| EXERCISE DESCRIPTION |
Among the entries that follow, find every line with the word "dimensions" and list it.

*** DATA FOR THIS EXERCISE ***

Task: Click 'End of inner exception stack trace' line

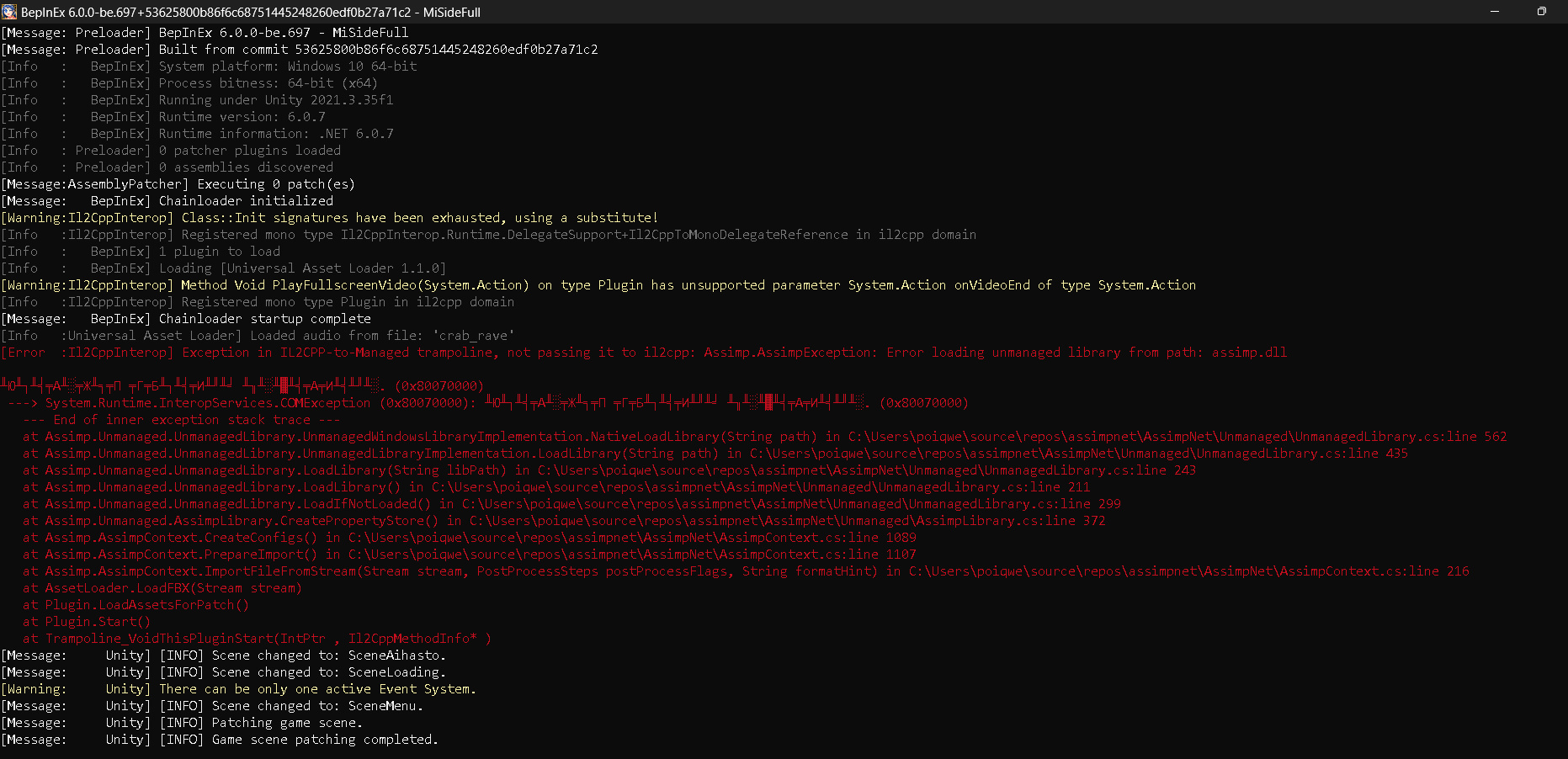Action: [181, 420]
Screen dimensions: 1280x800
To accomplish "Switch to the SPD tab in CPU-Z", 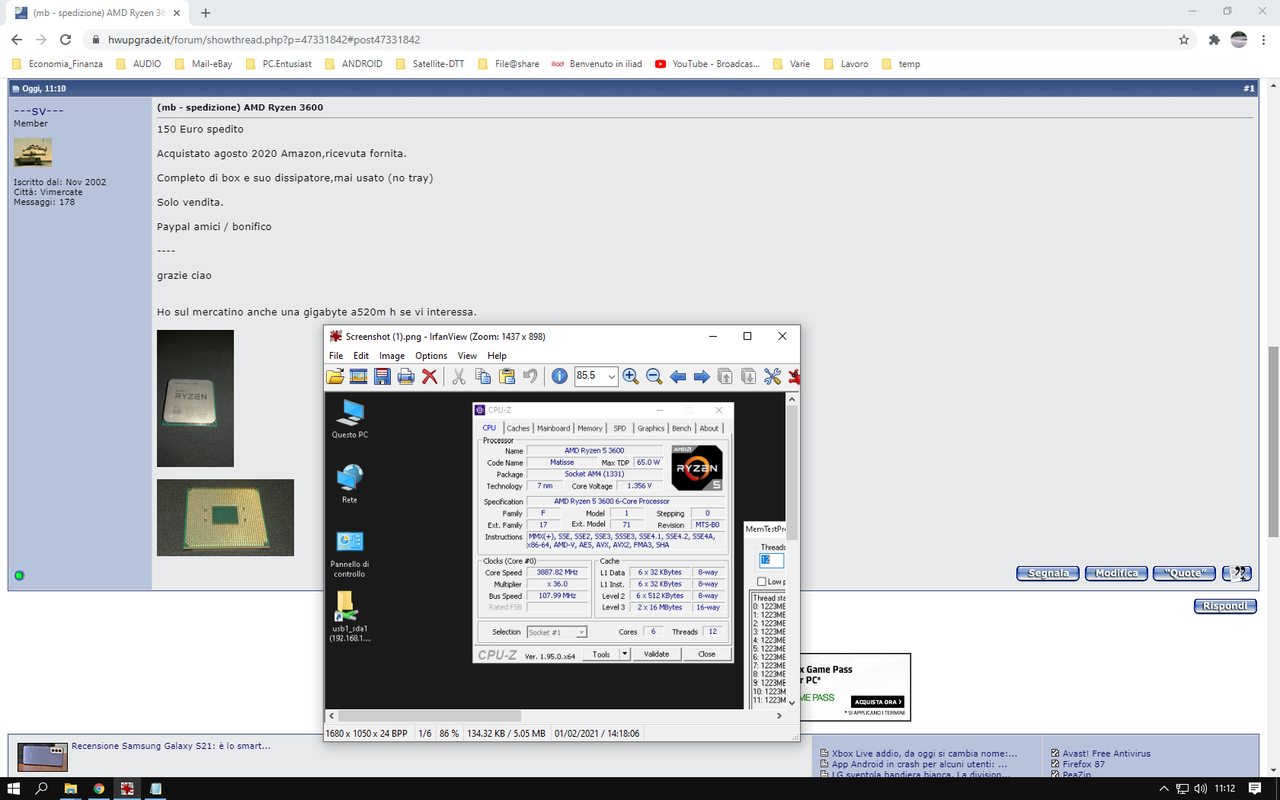I will (x=620, y=427).
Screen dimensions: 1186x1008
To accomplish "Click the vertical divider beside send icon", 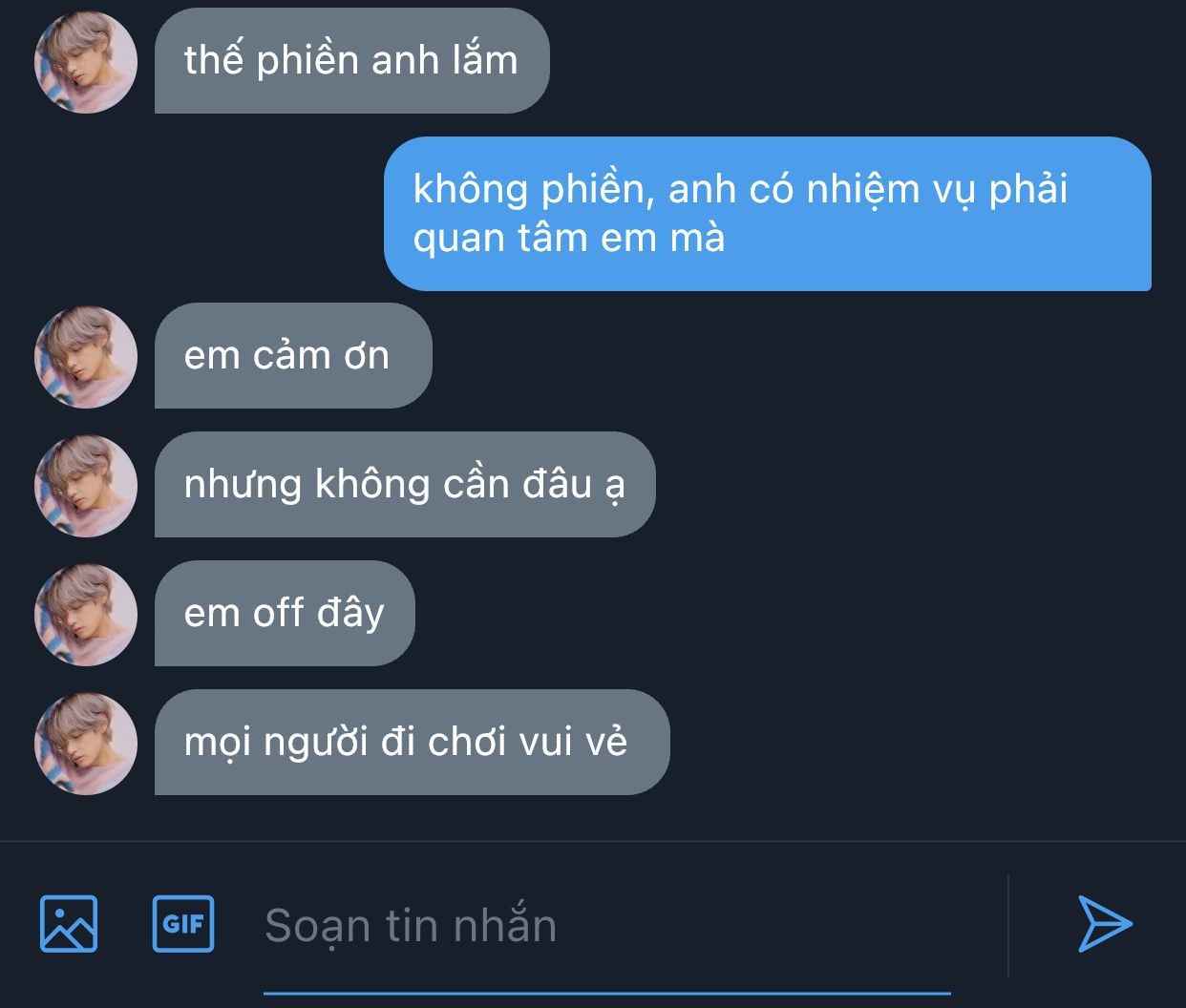I will pyautogui.click(x=1008, y=924).
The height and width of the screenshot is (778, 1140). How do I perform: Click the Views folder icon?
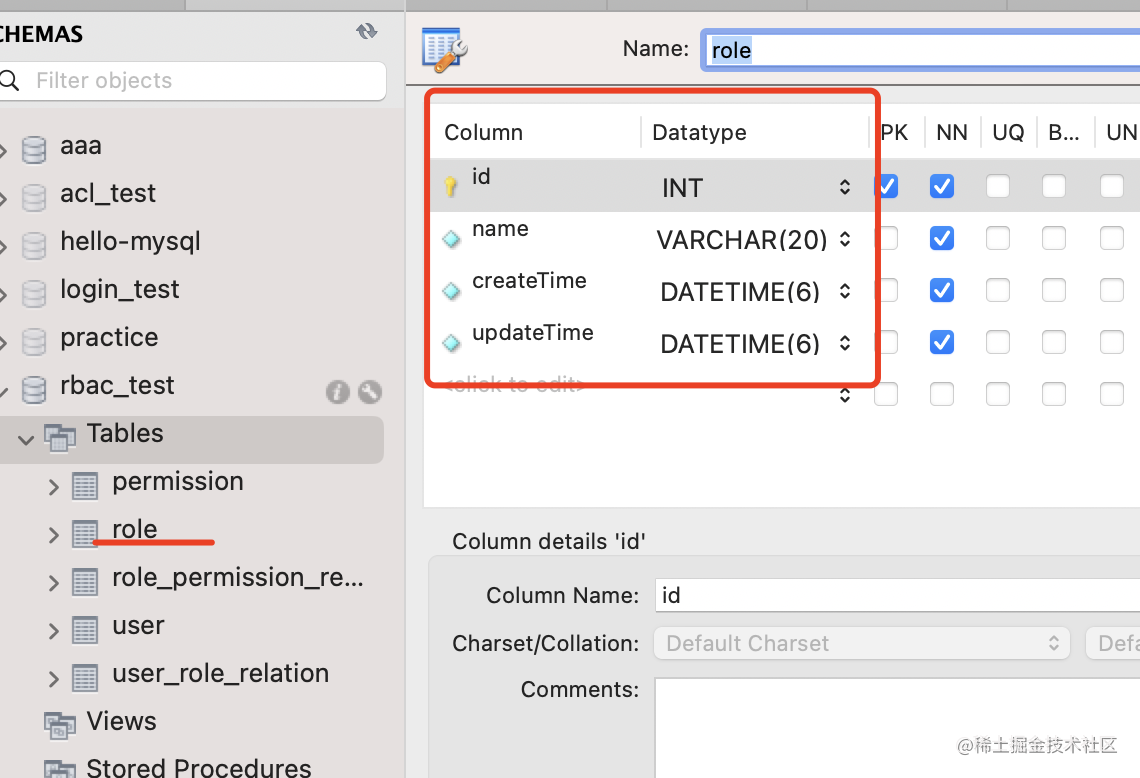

*** End of DATA FOR THIS EXERCISE ***

| REPLY TO THE TASK |
Screen dimensions: 1280x800
Screen dimensions: 1186x1008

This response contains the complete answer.